There are several explanations for the insufficient efficacy noted here. First, because the adequate treatment period is largely unknown, and four weeks of administration might have been inadequate for NMIBC patients treated with enzalutamide. We planned this schedule by referring to the results of the clinical study on enzalutamide monotherapy in hormone-naïve prostate cancer, where a favorable prostate specific antigen response was observed during the first five weeks [19]. Patients with NMIBC might have a different response pattern to enzalutamide. However, this was considered appropriate, and a safety treatment plan was made because three out of the six patients showed PD after four weeks of treatment.
Second, more importantly, immunohistochemical expression of AR was not detected in all the examined tumors. This was an unexpected result. Although evidences of immunohistochemical expression of AR are available, its positive rate in NMIBC highly varies between 9.0 to 75.0% [20]. Despite differences in staining methodology, the positive rate was known to depend on clinicopathological features of the examined tumors. Although previous studies have shown that a high AR expression was associated with low grade tumor and low risk of recurrence [21, 22], some studies have reported conflicting results [12, 23]. The recently published meta-analysis of immunohistochemical studies demonstrated that AR positivity was significantly associated with low-grade tumors and showed better recurrence free survival [24]. Chemoprevention is one of the future directions of AR-targeted therapy for BC. As the participants of the present study were recurrent NMIBC patients, AR-targeted therapy could not be effective in this setting. Furthermore, as shown in Table 2, most of the enrolled patents had high-grade tumor and high-risk clinicopathological features for recurrence with a median EAU score of 5 (range: 3 to 7). Therefore, the unfavorable features resulted in an unexpectedly low positive rate of AR expression in the present study.
There was a phase II clinical trial conducted to test the chemo-preventive effect of enzalutamide in NMIBC (NCT02605863). Unfortunately, the trial was terminated early because of low enrollment. In this study, similar to the present study, AR expression of tumor was not included in the eligibility criteria. Based on the results presented here, we strongly recommend that AR expression status should be included in the eligibility criteria in a clinical trial of BC. Recently, a phase II study of enzalutamide, gemcitabine and cisplatin in metastatic BC was completed [19], in which, AR expression in tumor tissues and circulating tumor cells were tested.
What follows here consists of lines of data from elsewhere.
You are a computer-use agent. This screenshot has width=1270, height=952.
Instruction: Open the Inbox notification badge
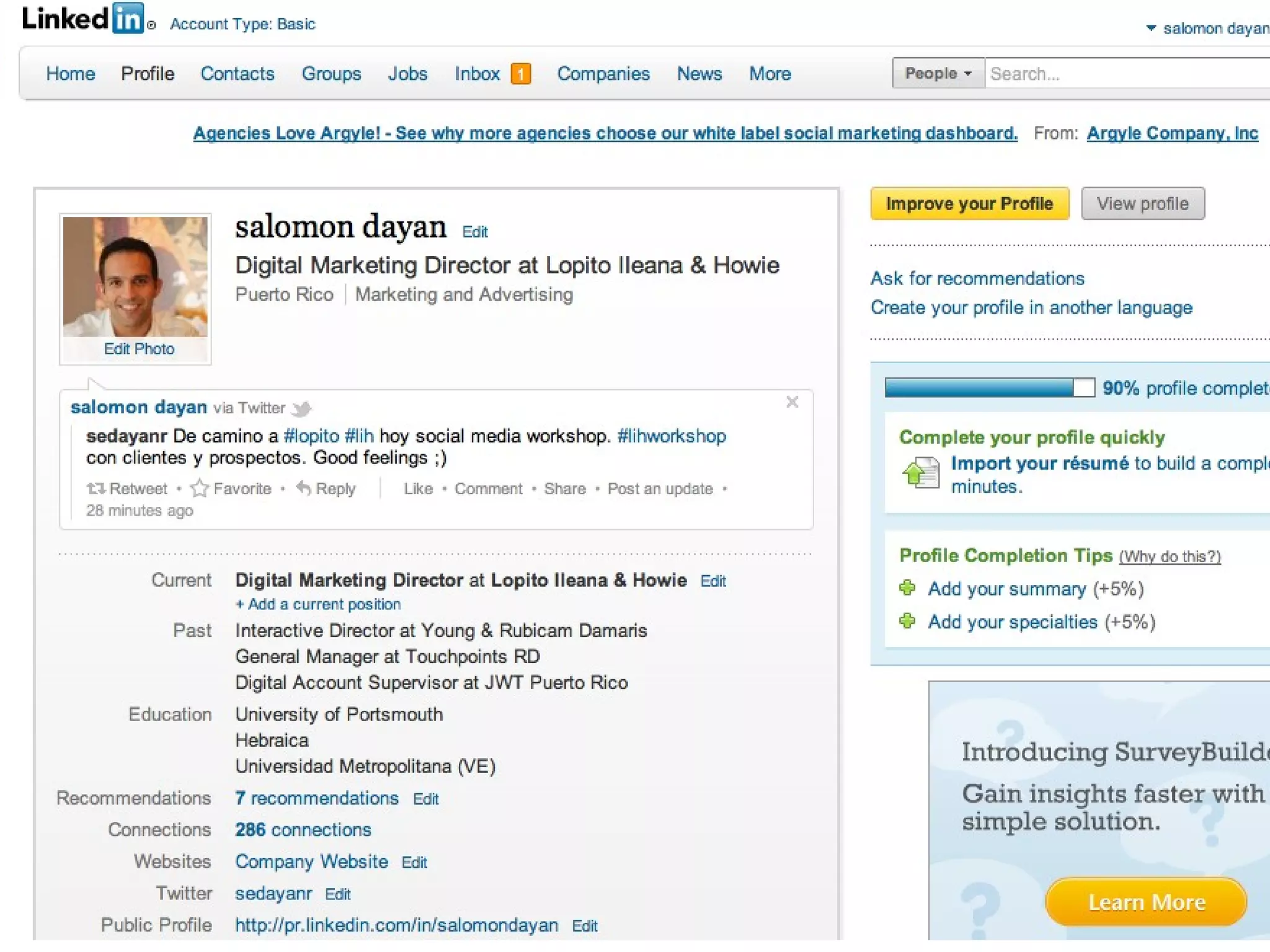click(x=521, y=74)
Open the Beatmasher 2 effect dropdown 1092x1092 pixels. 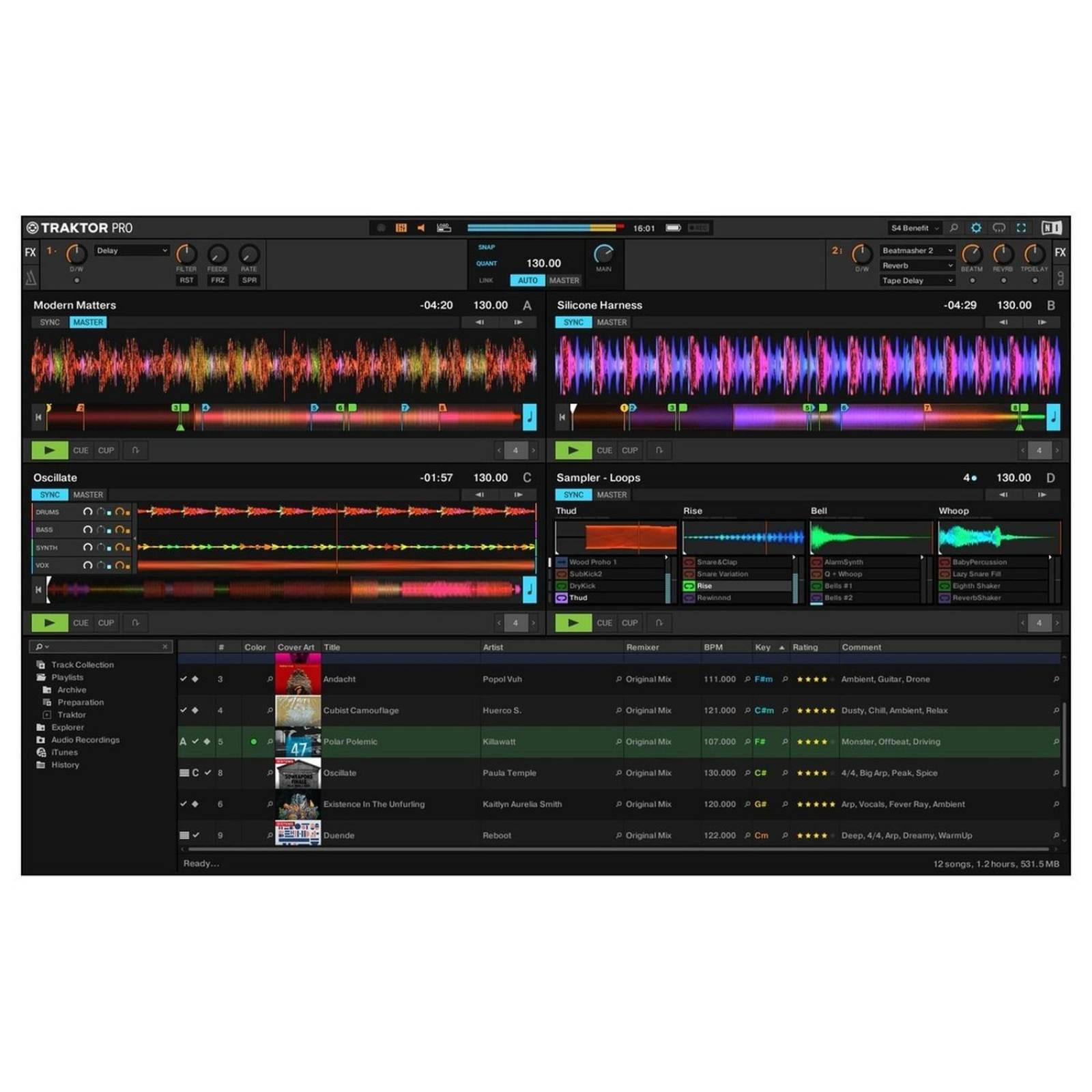click(x=917, y=250)

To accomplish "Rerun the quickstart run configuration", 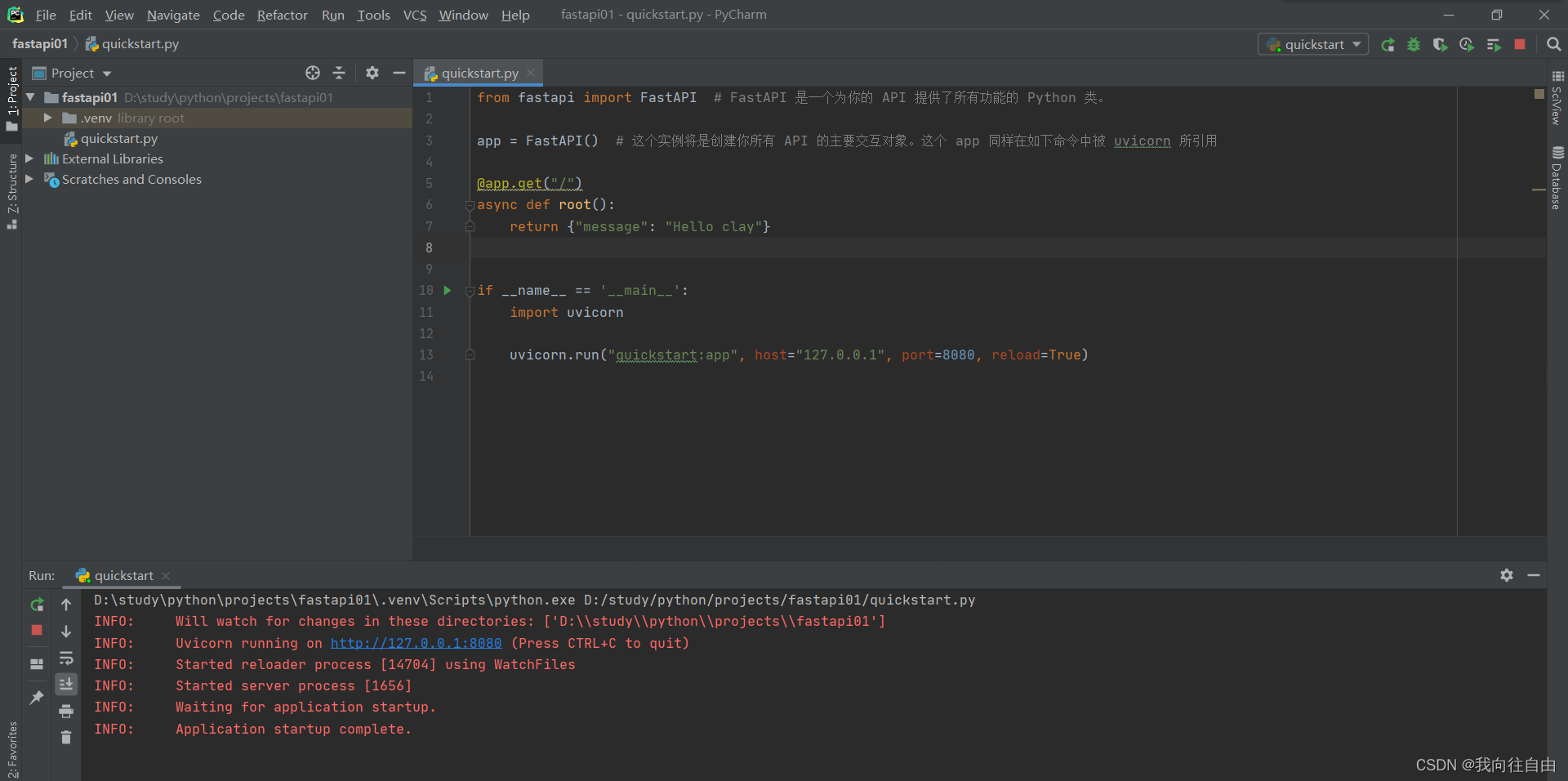I will click(1388, 45).
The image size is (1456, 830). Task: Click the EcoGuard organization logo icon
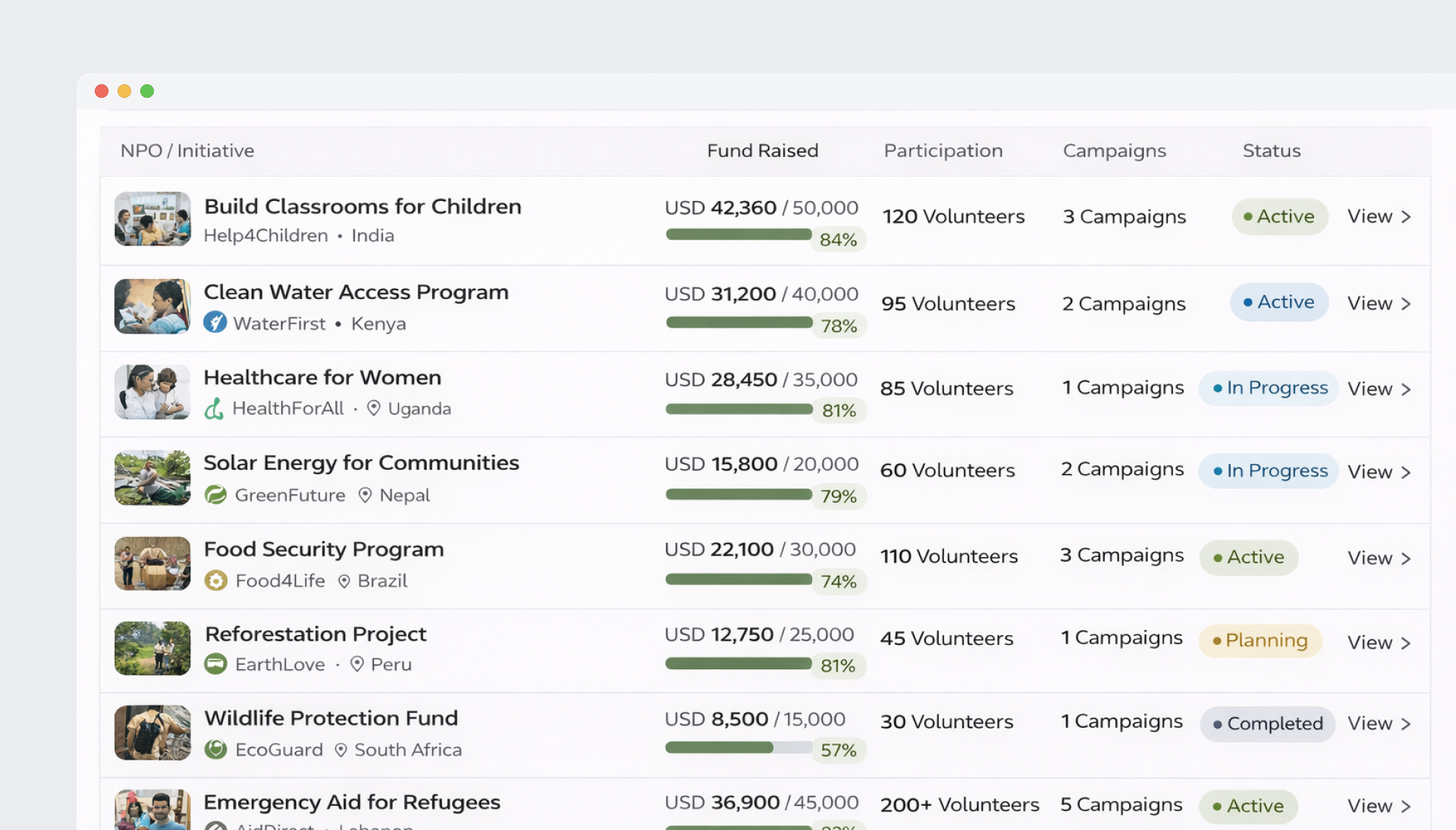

In conclusion, four weeks of enzalutamide administration was well tolerated, however showed no clinical response in patients with negative AR-staining NMIBC. Results from this first report showed enzalutamide to be ineffective in NMIBC patients after incomplete resection or early recurrence. When considering the enzalutamide administration for NMIBC, the AR-staining are thought to be mandatory, and treatment duration is needed for more than four weeks.
Limitations
In this study, a phase I trial was conducted to investigate the safety of enzalutamide in NIMBC patients as well as tumor effects regardless of AR staining. Although unexpected AEs were observed in the initial six patients, no objective tumor response were observed. Immunohistochemical staining revealed no AR staining in any tumors, confirming that all drug-related effects were non-AR-related. Consequently, enzalutamide demonstrated ineffectiveness in AR-negative NIMBC patients, suggesting a treatment target to AR-positive NMIBC patients, should be necessary.